TASK DESCRIPTION. Only an exact copy of the lines beginning at the one that contains "The width and height of the screenshot is (880, 526)." and ending at the last line of the records below counts as the answer.

INPUT FOR THIS TASK.
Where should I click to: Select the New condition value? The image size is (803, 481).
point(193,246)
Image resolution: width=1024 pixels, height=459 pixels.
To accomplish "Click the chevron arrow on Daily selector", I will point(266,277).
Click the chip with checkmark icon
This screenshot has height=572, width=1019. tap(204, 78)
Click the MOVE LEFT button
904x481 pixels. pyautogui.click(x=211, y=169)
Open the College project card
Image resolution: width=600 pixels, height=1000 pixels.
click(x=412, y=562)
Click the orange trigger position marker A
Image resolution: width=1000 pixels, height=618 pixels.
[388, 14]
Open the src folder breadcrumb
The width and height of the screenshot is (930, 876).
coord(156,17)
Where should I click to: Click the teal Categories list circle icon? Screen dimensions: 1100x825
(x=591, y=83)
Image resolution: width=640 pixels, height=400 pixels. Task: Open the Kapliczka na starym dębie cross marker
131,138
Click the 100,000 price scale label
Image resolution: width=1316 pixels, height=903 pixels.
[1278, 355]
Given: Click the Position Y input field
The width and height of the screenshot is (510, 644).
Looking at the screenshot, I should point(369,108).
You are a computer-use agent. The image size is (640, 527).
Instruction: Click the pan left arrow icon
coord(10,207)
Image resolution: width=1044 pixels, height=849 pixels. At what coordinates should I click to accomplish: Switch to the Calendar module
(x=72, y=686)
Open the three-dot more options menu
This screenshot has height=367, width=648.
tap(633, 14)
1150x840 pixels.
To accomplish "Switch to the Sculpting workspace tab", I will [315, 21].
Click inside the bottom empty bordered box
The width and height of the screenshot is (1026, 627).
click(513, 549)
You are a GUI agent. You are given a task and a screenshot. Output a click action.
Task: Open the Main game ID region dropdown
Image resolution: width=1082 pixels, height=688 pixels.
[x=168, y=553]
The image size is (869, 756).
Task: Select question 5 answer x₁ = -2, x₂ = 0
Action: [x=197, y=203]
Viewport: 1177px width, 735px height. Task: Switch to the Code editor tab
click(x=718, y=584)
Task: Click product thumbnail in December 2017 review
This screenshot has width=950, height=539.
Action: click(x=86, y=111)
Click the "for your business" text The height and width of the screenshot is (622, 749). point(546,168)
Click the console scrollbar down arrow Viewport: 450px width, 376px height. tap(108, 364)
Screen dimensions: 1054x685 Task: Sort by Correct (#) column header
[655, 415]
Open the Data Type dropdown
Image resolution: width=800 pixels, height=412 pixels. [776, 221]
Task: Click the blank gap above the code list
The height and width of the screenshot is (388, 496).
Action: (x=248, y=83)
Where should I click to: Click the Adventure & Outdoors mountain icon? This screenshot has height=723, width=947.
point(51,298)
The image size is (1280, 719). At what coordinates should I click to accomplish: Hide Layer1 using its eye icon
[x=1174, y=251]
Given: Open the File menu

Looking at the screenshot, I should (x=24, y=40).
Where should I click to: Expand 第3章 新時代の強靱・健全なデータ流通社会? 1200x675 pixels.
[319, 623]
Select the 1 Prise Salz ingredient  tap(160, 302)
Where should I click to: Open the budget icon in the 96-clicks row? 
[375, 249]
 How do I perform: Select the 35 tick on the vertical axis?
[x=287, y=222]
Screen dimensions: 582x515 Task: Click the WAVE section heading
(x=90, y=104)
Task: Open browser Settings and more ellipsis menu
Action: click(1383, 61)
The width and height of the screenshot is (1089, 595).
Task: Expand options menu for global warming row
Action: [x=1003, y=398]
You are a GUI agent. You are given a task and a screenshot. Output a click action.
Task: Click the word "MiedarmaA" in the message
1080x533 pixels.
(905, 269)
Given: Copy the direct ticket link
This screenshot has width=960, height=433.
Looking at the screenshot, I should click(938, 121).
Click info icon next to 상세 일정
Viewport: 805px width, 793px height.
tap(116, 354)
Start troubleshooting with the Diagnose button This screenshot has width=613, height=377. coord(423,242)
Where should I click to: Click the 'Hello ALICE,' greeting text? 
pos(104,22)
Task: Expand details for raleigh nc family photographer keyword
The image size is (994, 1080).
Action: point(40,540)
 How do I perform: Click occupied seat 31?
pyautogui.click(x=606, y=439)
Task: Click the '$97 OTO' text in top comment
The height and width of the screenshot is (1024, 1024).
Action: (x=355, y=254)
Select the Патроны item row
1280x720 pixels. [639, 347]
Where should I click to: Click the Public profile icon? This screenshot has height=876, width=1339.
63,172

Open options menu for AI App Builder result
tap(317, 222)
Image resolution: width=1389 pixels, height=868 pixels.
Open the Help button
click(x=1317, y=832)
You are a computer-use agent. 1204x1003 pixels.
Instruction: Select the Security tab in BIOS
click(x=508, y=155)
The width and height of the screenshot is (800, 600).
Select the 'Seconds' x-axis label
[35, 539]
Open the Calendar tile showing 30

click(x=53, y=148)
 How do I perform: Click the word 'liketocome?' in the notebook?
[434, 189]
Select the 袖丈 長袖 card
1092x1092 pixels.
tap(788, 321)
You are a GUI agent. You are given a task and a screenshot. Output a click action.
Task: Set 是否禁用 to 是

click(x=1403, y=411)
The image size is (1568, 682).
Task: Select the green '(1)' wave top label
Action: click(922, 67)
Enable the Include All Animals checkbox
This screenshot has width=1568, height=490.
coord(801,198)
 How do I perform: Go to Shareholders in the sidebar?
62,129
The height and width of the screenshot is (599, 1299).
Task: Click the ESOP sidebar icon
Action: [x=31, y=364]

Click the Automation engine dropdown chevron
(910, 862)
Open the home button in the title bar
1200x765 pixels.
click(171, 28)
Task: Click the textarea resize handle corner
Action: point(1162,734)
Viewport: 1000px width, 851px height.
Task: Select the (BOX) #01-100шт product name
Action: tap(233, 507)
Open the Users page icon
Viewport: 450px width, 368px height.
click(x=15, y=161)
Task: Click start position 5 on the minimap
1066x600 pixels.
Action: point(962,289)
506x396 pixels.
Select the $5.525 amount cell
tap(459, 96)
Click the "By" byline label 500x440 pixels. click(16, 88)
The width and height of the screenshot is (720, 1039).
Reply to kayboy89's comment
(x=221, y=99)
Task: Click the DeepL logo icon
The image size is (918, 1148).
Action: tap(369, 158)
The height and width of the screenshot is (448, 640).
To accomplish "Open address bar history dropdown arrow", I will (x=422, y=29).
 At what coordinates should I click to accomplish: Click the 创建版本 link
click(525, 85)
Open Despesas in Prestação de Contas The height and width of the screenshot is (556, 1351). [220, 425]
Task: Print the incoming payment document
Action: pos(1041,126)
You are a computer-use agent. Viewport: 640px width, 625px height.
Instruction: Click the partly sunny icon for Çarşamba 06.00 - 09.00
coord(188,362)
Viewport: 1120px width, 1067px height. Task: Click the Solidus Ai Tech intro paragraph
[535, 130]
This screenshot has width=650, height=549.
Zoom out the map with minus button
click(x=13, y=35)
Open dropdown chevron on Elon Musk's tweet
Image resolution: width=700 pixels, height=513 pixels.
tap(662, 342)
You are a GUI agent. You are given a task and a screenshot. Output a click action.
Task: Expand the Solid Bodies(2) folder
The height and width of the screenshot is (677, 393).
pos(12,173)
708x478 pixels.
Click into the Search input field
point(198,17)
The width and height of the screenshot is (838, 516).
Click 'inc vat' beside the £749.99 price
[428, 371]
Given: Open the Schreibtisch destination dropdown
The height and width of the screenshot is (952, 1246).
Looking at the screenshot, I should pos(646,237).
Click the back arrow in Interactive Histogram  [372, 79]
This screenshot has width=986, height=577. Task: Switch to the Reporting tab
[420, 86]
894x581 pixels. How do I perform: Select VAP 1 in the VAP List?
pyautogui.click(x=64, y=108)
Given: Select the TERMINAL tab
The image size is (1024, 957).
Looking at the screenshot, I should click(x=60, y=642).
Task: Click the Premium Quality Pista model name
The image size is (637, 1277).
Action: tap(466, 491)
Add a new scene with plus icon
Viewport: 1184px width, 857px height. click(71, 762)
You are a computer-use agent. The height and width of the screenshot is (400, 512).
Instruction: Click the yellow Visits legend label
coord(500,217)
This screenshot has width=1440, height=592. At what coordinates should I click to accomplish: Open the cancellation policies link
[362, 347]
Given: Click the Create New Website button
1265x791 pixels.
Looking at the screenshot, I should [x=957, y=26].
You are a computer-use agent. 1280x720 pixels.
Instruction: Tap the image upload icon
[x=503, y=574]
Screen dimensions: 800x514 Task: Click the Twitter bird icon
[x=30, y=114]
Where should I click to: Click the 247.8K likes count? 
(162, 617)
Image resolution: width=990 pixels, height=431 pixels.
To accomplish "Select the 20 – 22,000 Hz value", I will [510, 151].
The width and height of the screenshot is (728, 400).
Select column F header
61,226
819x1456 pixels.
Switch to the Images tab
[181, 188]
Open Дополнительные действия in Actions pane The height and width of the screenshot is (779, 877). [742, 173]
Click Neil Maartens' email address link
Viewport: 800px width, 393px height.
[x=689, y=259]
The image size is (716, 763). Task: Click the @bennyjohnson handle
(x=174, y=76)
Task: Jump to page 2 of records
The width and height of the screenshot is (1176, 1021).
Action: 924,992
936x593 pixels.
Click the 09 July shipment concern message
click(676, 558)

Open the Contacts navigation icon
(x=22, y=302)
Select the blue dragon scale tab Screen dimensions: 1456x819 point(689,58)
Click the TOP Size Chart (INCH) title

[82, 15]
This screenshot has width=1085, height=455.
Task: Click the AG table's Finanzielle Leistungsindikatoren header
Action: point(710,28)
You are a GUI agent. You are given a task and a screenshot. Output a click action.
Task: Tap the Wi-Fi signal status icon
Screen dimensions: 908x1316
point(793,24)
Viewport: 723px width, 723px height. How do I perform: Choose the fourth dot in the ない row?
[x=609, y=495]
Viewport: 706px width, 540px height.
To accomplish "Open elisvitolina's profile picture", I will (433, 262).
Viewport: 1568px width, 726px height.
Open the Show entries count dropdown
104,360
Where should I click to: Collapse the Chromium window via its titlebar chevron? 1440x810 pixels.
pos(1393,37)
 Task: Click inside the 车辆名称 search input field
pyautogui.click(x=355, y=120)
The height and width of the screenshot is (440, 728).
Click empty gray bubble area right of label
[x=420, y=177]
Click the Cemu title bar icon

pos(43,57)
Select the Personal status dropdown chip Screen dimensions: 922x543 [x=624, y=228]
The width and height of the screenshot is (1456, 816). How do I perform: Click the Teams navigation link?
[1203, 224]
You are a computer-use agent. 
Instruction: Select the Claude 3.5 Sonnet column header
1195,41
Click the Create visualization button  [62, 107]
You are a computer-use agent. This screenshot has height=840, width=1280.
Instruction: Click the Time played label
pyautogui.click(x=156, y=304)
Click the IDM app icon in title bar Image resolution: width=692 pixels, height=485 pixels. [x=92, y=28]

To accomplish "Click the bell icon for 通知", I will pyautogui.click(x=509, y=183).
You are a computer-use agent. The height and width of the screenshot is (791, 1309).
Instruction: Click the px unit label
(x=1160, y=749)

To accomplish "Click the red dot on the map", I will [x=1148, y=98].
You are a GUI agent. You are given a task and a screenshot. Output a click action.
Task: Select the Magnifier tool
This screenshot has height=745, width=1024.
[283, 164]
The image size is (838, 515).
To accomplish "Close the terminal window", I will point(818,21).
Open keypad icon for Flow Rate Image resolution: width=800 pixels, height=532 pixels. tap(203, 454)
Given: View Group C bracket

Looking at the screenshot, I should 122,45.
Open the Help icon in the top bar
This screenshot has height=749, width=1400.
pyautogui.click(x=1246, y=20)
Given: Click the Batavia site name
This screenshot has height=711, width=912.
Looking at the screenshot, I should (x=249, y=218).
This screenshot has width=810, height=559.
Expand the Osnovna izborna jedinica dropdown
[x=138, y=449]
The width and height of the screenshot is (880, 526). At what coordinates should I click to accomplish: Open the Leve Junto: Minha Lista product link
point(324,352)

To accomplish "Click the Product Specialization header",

RESULT OF THE EXERCISE.
The width and height of the screenshot is (880, 526). At what coordinates should I click to accomplish: Open the Leve Junto: Minha Lista product link
point(324,352)

To accomplish "Click the Product Specialization header",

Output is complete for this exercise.